When Joe McElderry won The X Factor in December 2009, a Facebook campaign pushed Rage Against the Machine's Killing in the Name past his single to Christmas number one. It was treated as a humiliation for Simon Cowell. Financially it barely registered, because by then the winner's single was closer to a marketing exercise than a revenue line. The money had already been made, months earlier, in ways that had nothing to do with anyone buying a record.

The central asset of a talent show is the format itself: a documented, legally protectable package of rules, staging, graphics, music cues and episode structure known in the trade as the format bible. Companies such as Fremantle, which controls the Idols and Got Talent formats, and Talpa, which created The Voice, license these packages territory by territory. A local broadcaster pays a licensing fee plus, usually, a production deal with the rights holder's local arm, and in return gets a proven ratings machine with a consultant flown in to keep the version on-model. Got Talent has been produced in more than 70 countries and holds a Guinness World Record as the most successful reality television format. Every one of those territories pays, whether or not a single winner from any of them ever charts.

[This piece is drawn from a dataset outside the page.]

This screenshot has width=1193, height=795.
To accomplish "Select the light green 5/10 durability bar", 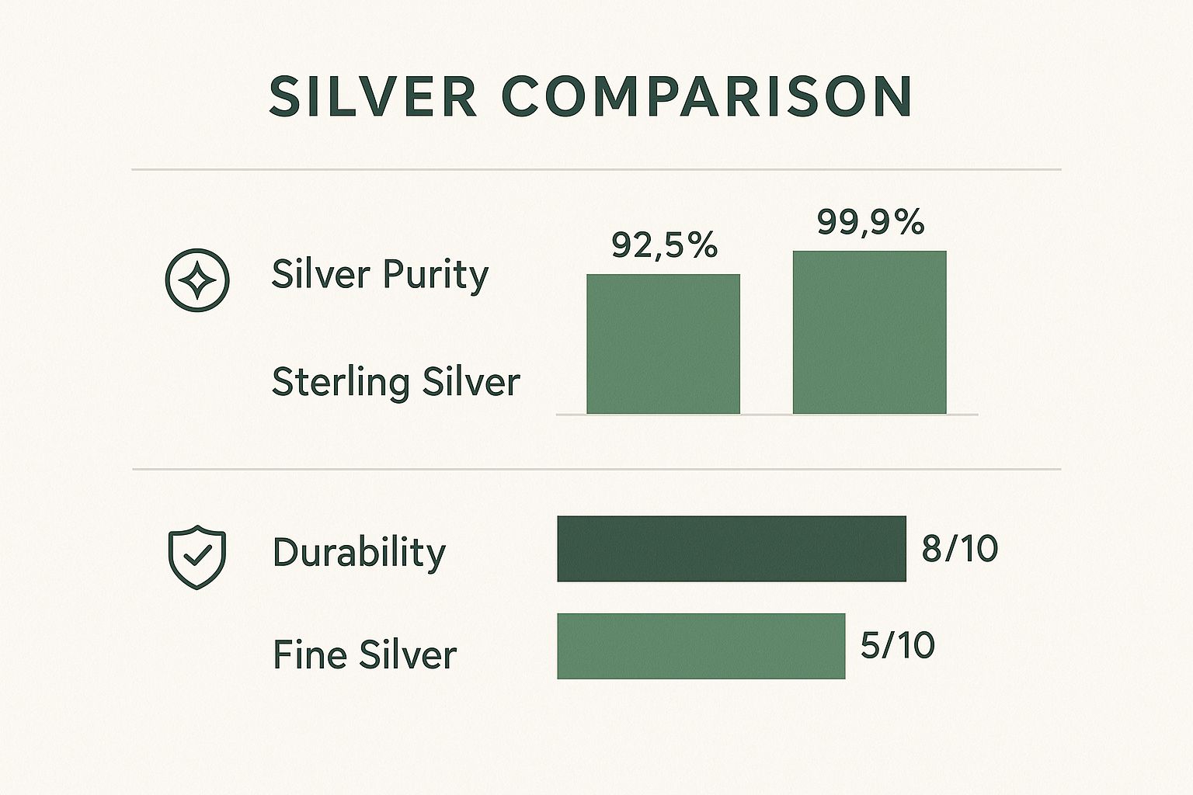I will pos(701,646).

For the broadcaster, the show earns in the oldest way television knows: it aggregates a mass live audience on a Saturday night, which is now a scarce commodity. At its peak The X Factor delivered ITV audiences of over 14 million, and advertising slots in its final were priced at a level normally reserved for major sporting events. Around the spot advertising sits sponsorship — TalkTalk's long-running X Factor deal was reported at roughly £20 million a year — plus product placement, licensed apps and the international sale of clips. Audition segments on YouTube, monetised through the Got Talent Global channels, rack up billions of views and generate advertising income from viewers who never watch a full episode.

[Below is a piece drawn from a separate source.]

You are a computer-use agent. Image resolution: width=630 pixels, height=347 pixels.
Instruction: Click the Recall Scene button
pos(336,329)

Then there is the vote. Premium-rate calls and texts, typically priced between 35p and £1.50 or so above standard rates, split their revenue between the telephone operator, the broadcaster and the producer. Finals drawing millions of votes turned this into serious money, which is why the 2007 phone-in scandals — viewers charged for votes that were never counted across several ITV and Channel 4 shows — resulted in multimillion-pound fines and a permanent tightening of the rules. Ofcom and the Phone-paid Services Authority now require independent verification of vote handling, and free app voting has diluted the stream, but the mechanism survives because it converts audience emotion directly into cash while doubling as engagement data.

The contestant as licensed content

Contestants sign before they audition, and what they sign is instructive. Standard talent show agreements grant the production company an option over the artist's recording career, usually exercisable after the final, along with rights over touring, merchandise and image. Cowell's Syco, in its partnership with Sony Music, built this into a so-called 360 arrangement: the label took a share not just of records but of live income, sponsorship and merchandising. The winner receives a recording contract often headlined as being worth £1 million, a figure that largely describes a recording budget rather than a payment. If the act sells, the company participates in everything; if the act does not, the option quietly lapses and next year's series supplies replacements at near-zero acquisition cost.

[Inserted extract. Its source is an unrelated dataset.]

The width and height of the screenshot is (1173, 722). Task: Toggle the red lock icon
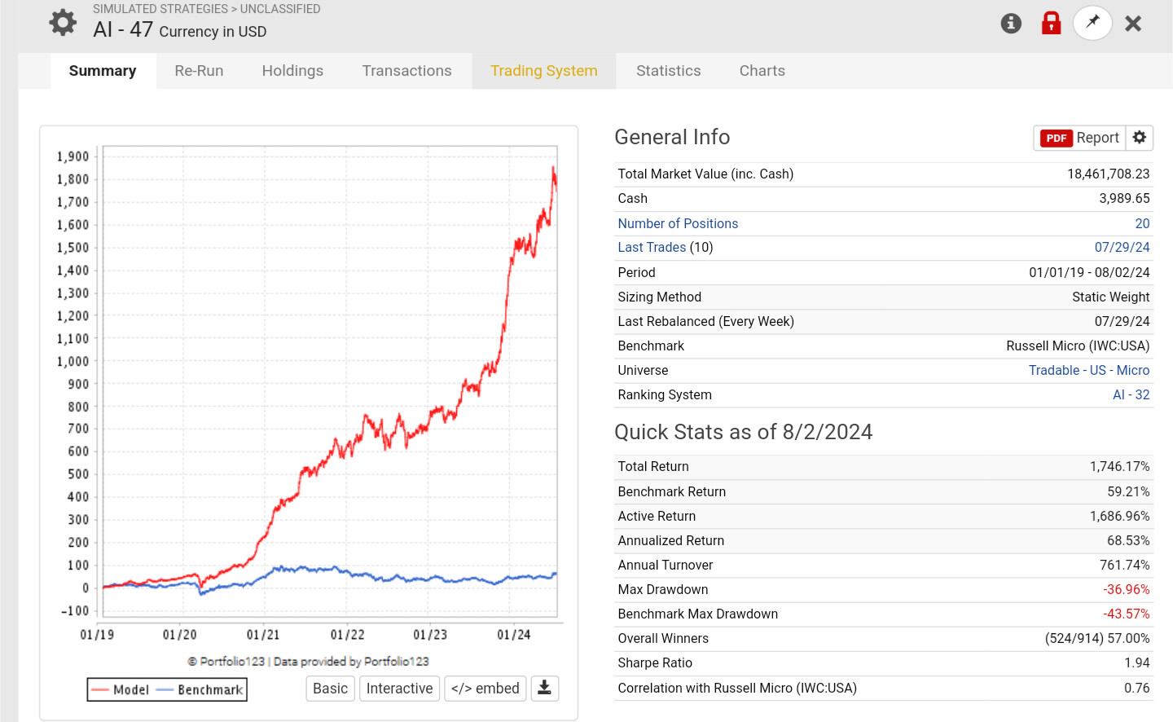tap(1052, 23)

The live tour completes the loop. The X Factor Live and Britain's Got Talent tours played arenas across the UK each year, selling tickets on the strength of the television series to audiences who would never have paid to see the same performers cold. Tour rights sit with the producers, so the show captures that income too, and the finalists are paid as hired performers on someone else's brand.

How TV talent shows make money when nobody buys singles
Photo: Im sorquisquilla / Wikimedia Commons (CC BY-SA 4.0)

Seen whole, the model explains why nobody at Fremantle or ITV panicked when single sales collapsed into streaming. Records were only ever one spoke. The durable business is the format — a piece of intellectual property that can be rented out globally for decades, refreshed with new judges, and fed by an annually renewing supply of unpaid hopefuls. Leona Lewis and One Direction were genuine windfalls, but they were windfalls on top of a machine that pays out regardless. The singers audition for the show; the show does not really audition for singers.